### RECORDS SHOWN

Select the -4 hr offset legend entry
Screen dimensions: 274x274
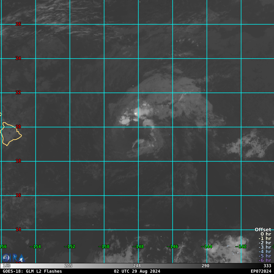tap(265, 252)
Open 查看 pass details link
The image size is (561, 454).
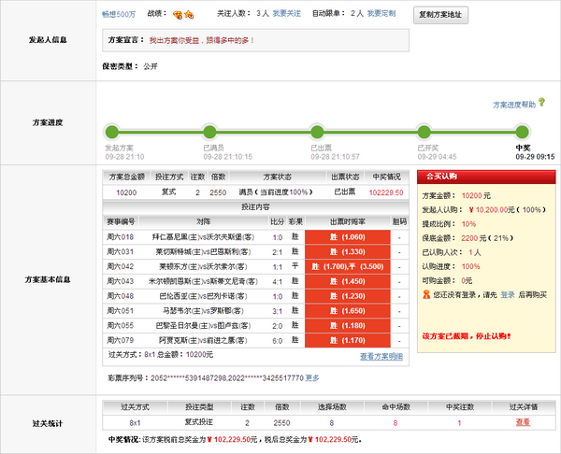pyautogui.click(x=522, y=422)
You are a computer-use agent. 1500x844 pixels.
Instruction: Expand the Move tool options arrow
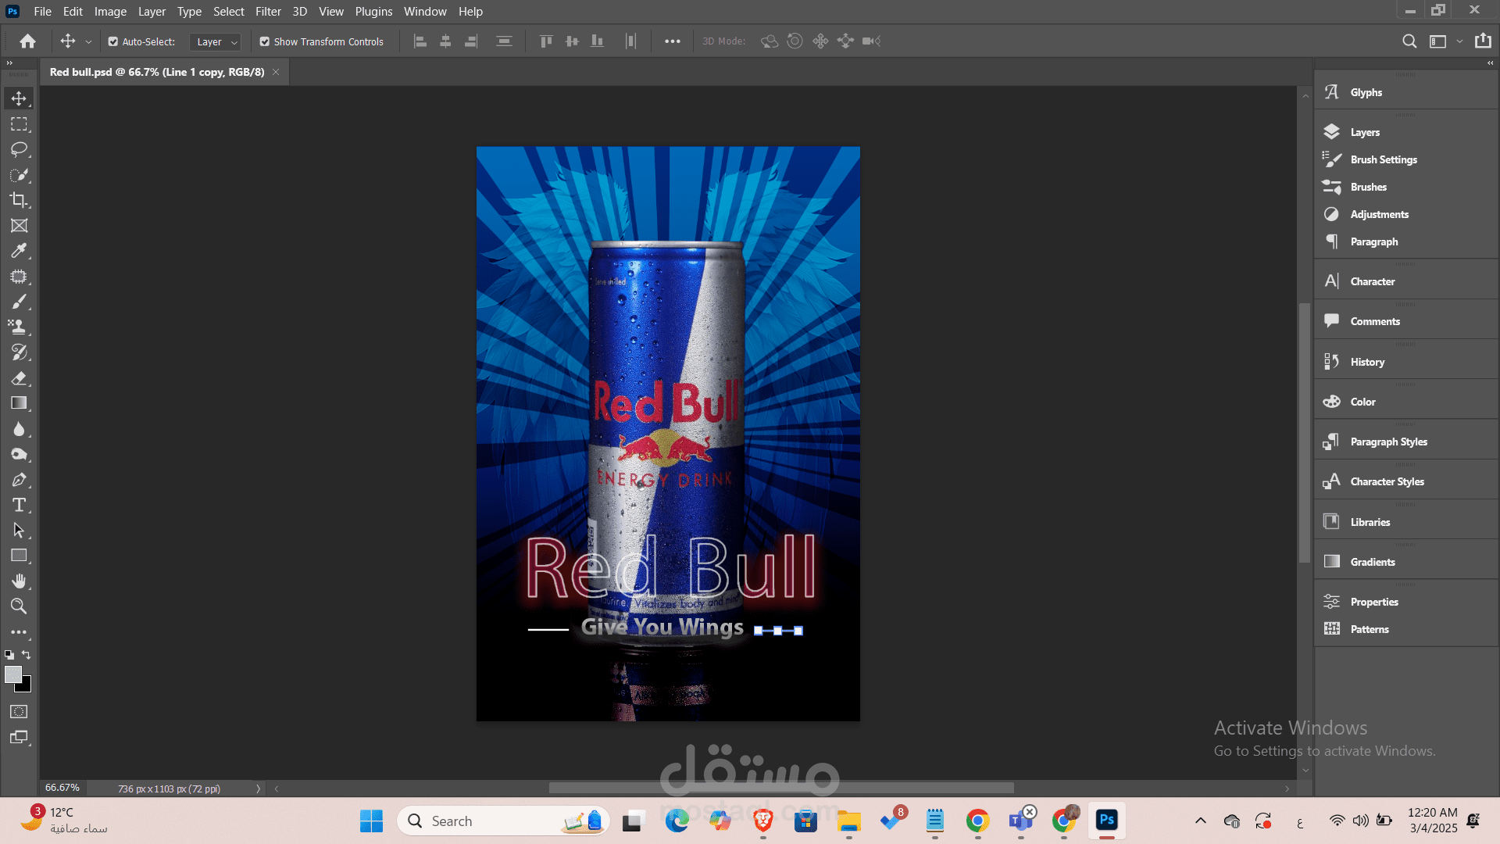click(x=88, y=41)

######
### RECORDS SHOWN

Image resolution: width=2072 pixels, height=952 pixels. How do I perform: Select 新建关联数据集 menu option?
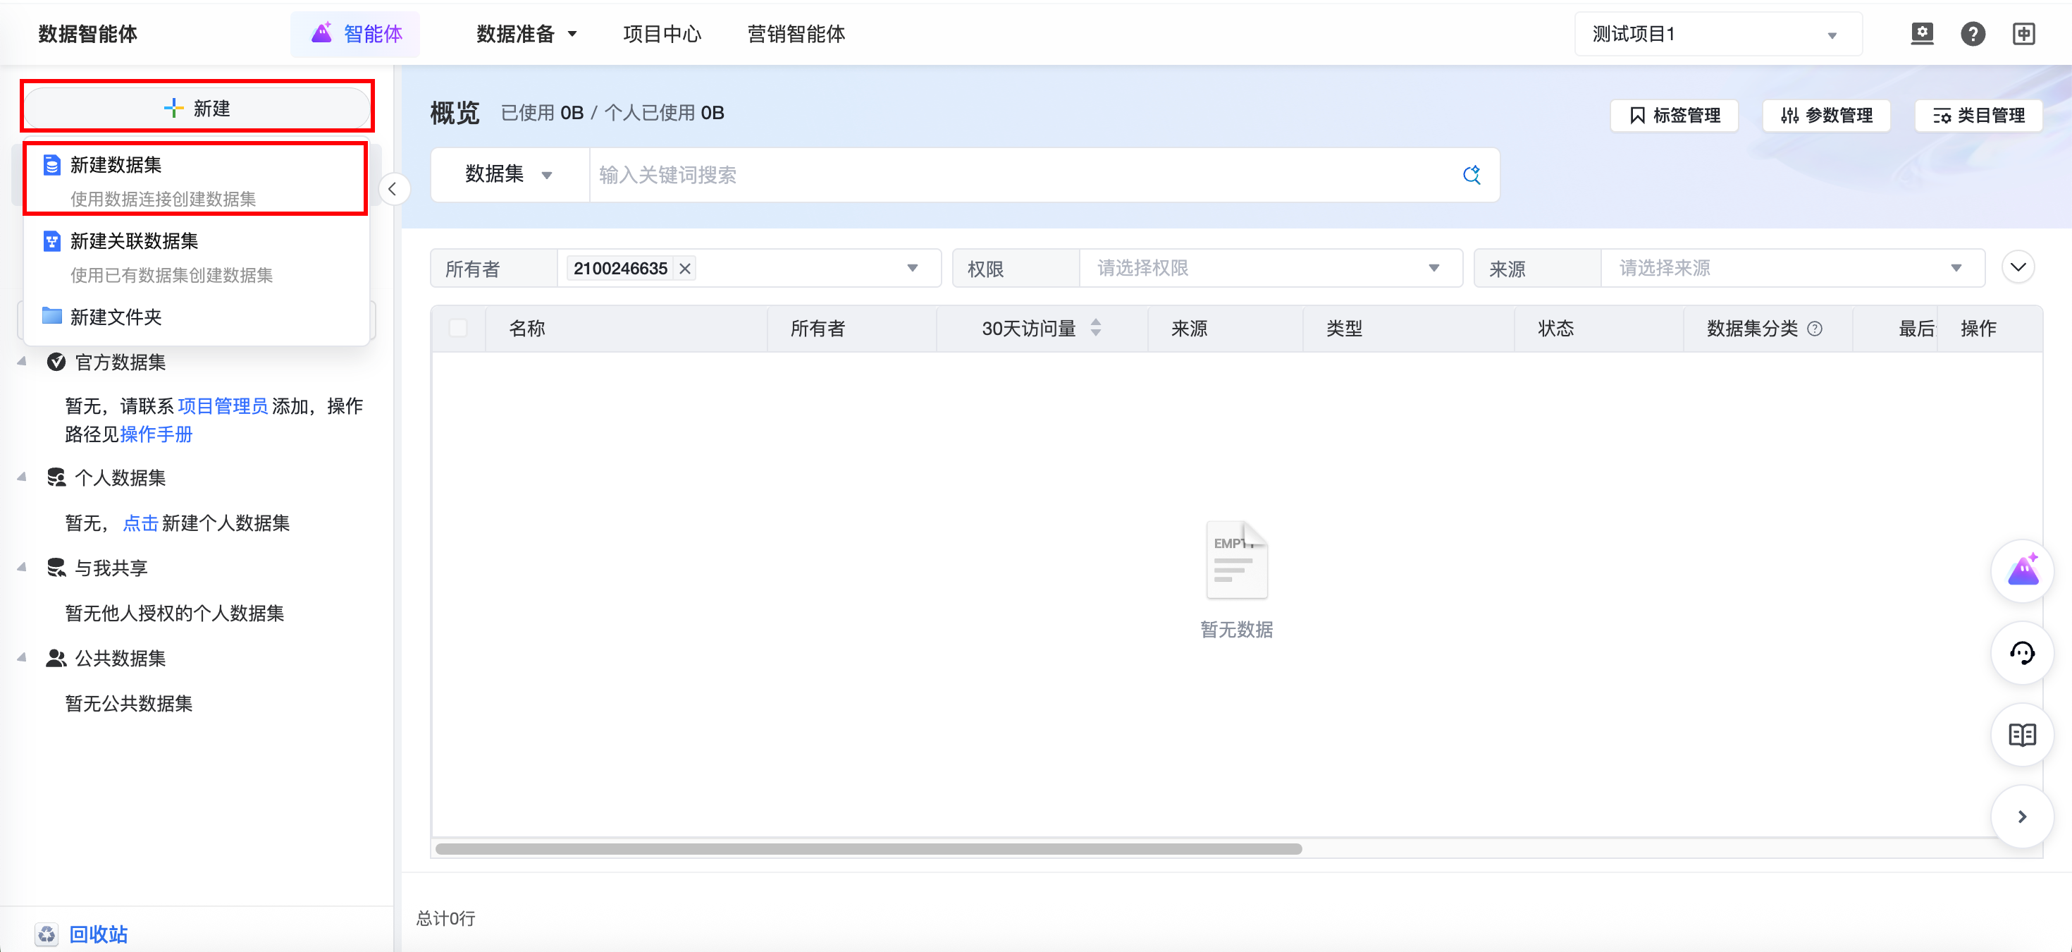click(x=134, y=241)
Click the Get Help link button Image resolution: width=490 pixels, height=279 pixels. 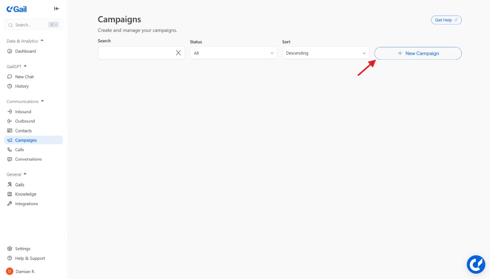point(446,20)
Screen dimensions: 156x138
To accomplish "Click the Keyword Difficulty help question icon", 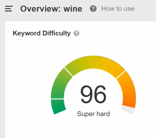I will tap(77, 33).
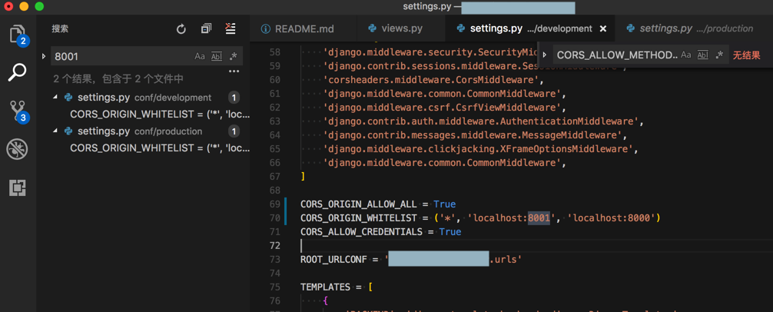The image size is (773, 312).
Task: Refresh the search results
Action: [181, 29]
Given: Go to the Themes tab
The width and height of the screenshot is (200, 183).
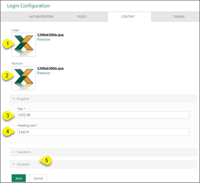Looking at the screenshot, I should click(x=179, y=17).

######

#### [WHAT IS EXPECTED]
Return the entries from the line with "Select the -4 hr offset legend entry" to the line with "click(x=88, y=41)" verbatim, leaving the pictures out.

#### [RESPONSE TO THE TASK]
Select the -4 hr offset legend entry
Screen dimensions: 274x274
tap(265, 252)
Open 查看 pass details link
The image size is (561, 454).
pyautogui.click(x=522, y=422)
You are a computer-use agent. 1500x844 pixels.
Instruction: Expand the Move tool options arrow
click(x=88, y=41)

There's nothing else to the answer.